IT WILL probably take another 20 years of our being exposed to Joan Crawford's film career (much of it very good!) before the trauma inflicted on her reputation by the book Mommie Dearest fades a bit.
Mommie was Christina Crawford's vengeful recounting of Joan's less-than-stellar parenting skills as an adoptive mother of four. Christina, and her equally critical brother, Christopher, ran away, misbehaved, acted out and ended up cut out of Crawford's will, "for reasons best known to them," as the star put it.
But there were two other children, Cathy and Cindy. Both girls repudiated Christina's tales of wire coat hangers and other abuse when Mommie was first published. Now, Cathy has gone on record, in Charlotte Chandler's new book about Joan, titled Not the Girl Next Door. An excerpt of which appears in the annual Hollywood issue of Vanity Fair for March.
Miss Chandler and Cathy (Cindy is now dead) make a good case for Christina and Christopher, the older children, being willful and unremittingly resistant to Joan's strict - but not violent, her friends aver - brand of discipline. Crawford pulled herself up out of poverty and became a self-created star. Her life and 50-year career was a phenomenal act of will. She never had anything handed to her, and when she did, she repaid that kindness. (Crawford never ever forgot a favor or welched on a promise.) She perhaps expected too much, of herself and others. But she felt "her way" was correct and would build character. It had certainly built hers, she insisted. Underneath the lacquered mask - the terrifying eyebrows, the over-dominant mouth - she was terribly insecure. But she believed that hard work earned you your life, and even if her adopted children were privileged - thanks to her - they could not take it for granted. (The worst things Cathy can recall are being sent to bed without supper - because she wouldn't eat what was prepared - or was forced to stand in a corner.)

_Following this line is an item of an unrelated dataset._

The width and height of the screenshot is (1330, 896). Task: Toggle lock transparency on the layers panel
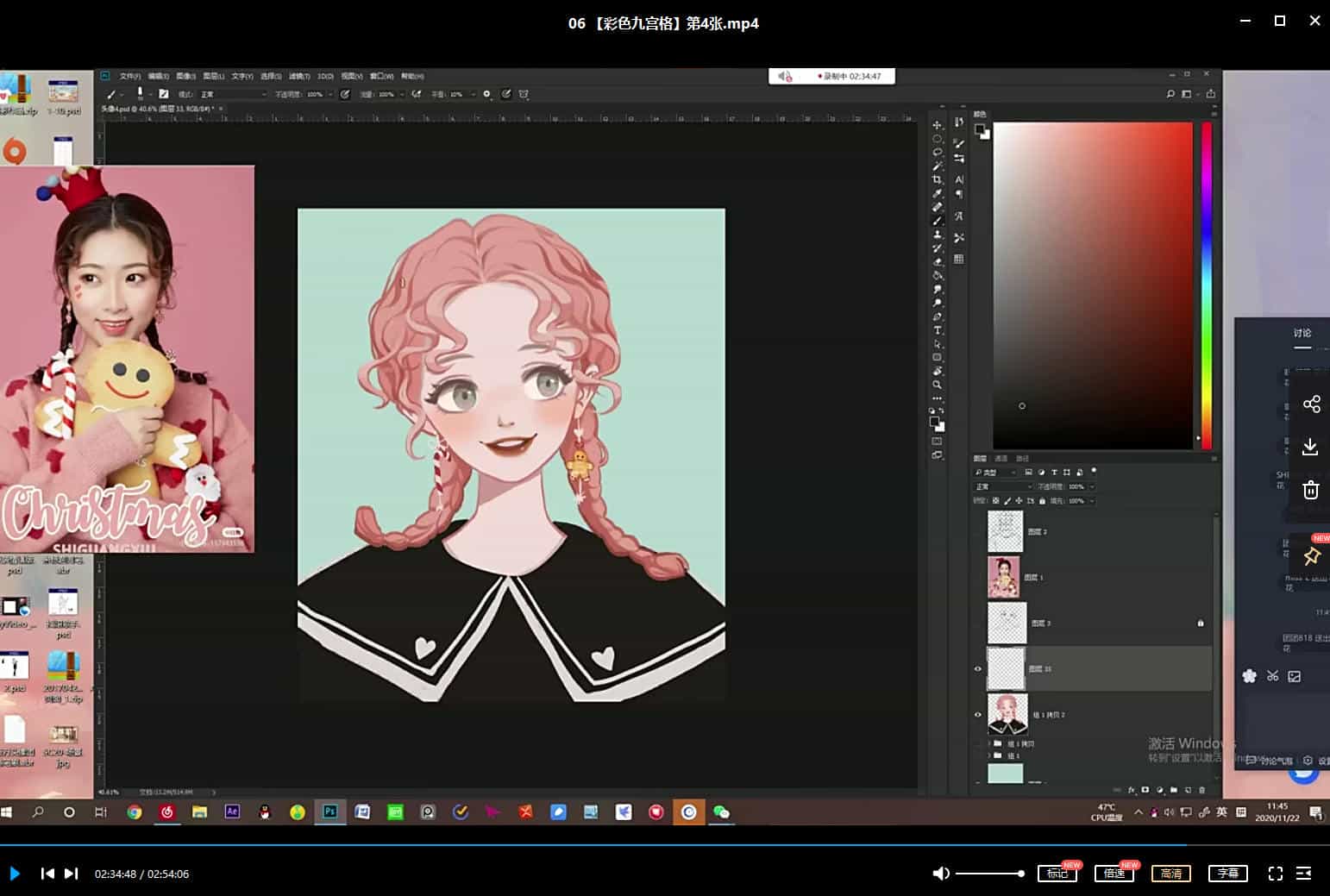pyautogui.click(x=994, y=500)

I had my own experience with Crawford and several of her children many years ago. It was Christmas, and it was surreal, with the children marched out like reluctant little martinets. They were all dressed up and did not look the way children on Christmas morning are supposed to look! Years later, when Christina's book came out, I thought back to this. I was inclined to believe Joan was misguided in her attempts to "mold" her children - and was vain and self-absorbed like most great stars - but the stories of beatings and near-madness were over the top.